■ EXTRACTED INFORMATION:
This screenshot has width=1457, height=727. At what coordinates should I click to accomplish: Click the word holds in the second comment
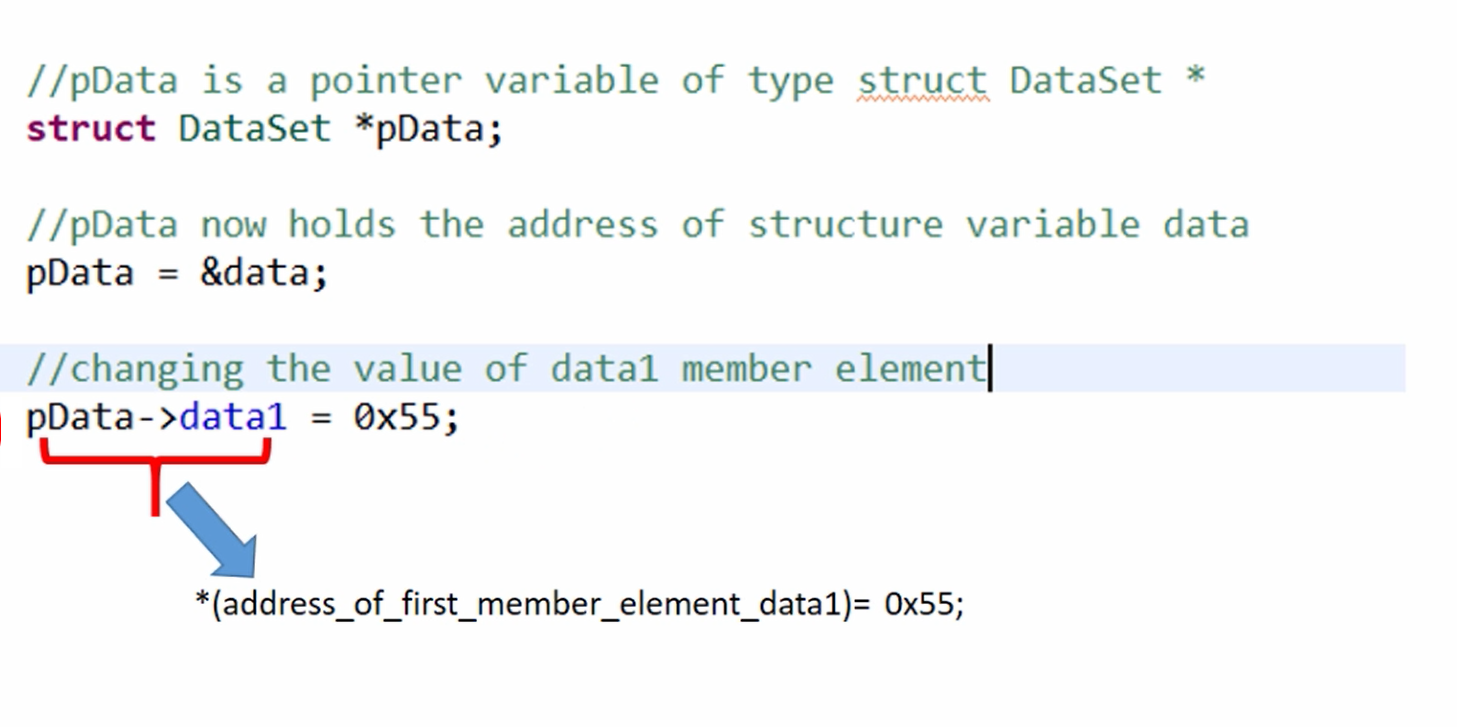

* * *

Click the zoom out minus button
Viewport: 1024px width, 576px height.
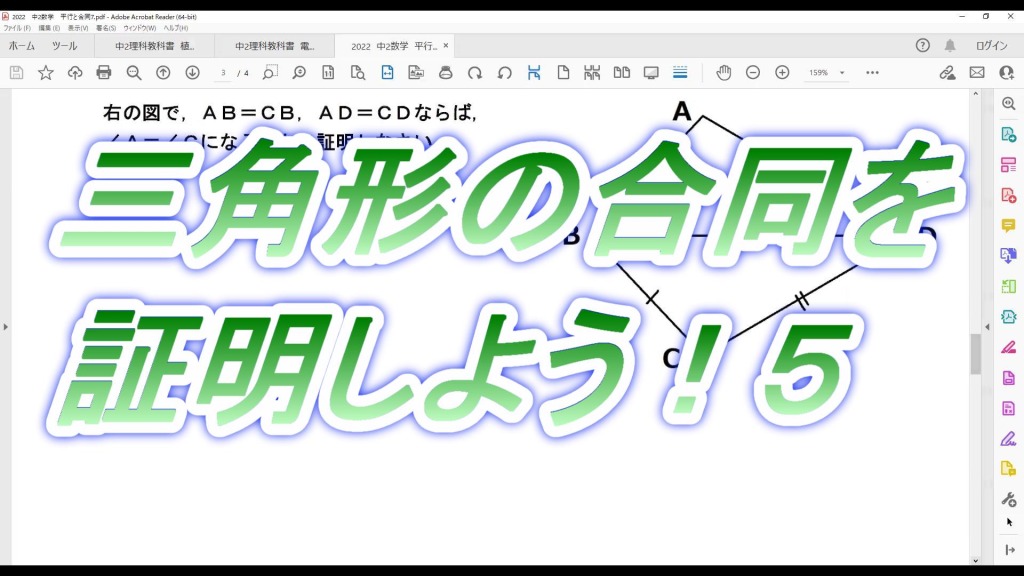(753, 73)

---

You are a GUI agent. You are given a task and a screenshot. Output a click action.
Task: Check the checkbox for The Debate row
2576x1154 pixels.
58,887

■ TASK BRIEF:
Tallying only matches with the same letter case, how many lines of the data above contain the string "height"? Reply with the number alone.

■ COMPLETE OUTPUT:
2